_Aim of the task_.
Rewrite the entries below with "program" changed to "application", keeping everything else the same and leaving out the pictures.

▼

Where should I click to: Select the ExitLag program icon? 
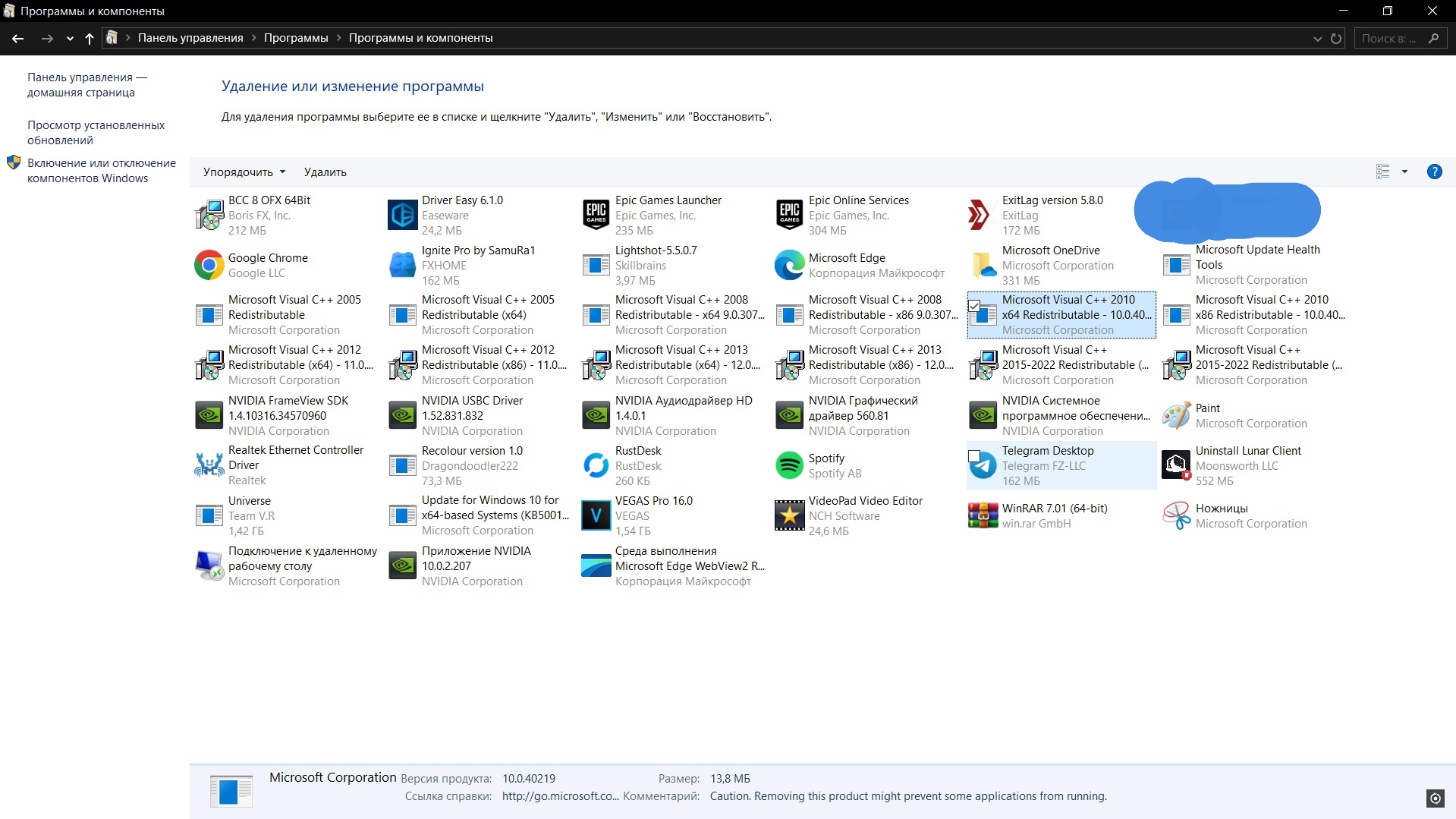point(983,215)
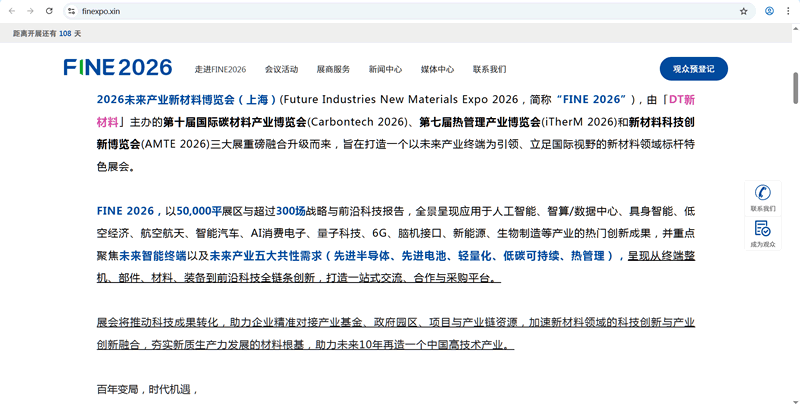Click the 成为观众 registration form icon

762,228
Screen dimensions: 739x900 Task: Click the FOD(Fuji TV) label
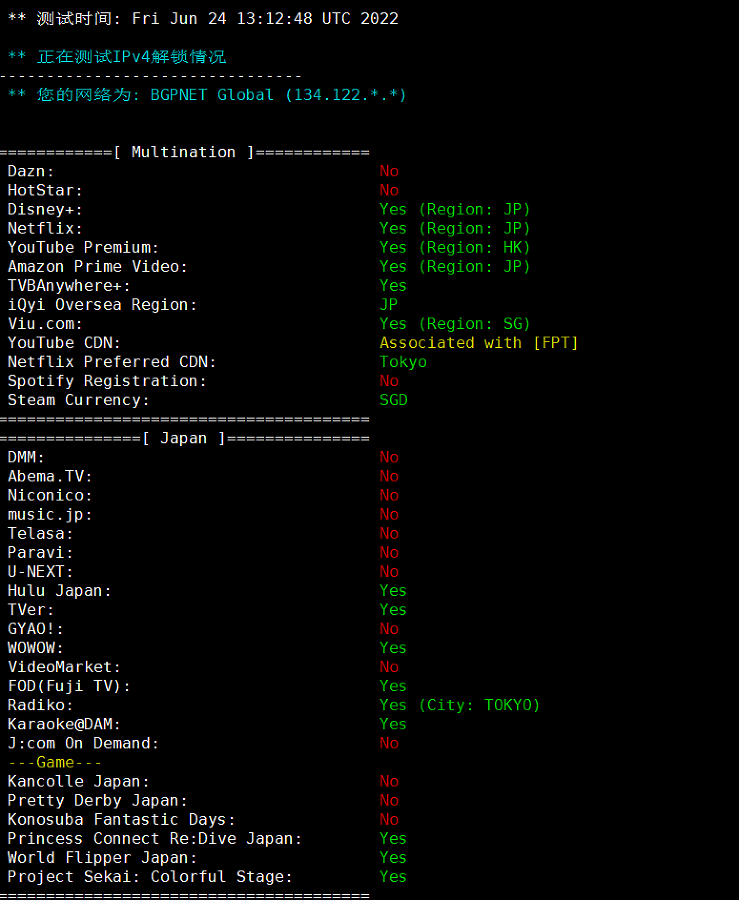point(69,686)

▲

_Solution_.
Where should I click to: Select the ExitLag application icon? 
point(983,215)
Click the 成为观众 registration form icon

762,228
Screen dimensions: 739x900 Task: Click the FOD(Fuji TV) label
point(69,686)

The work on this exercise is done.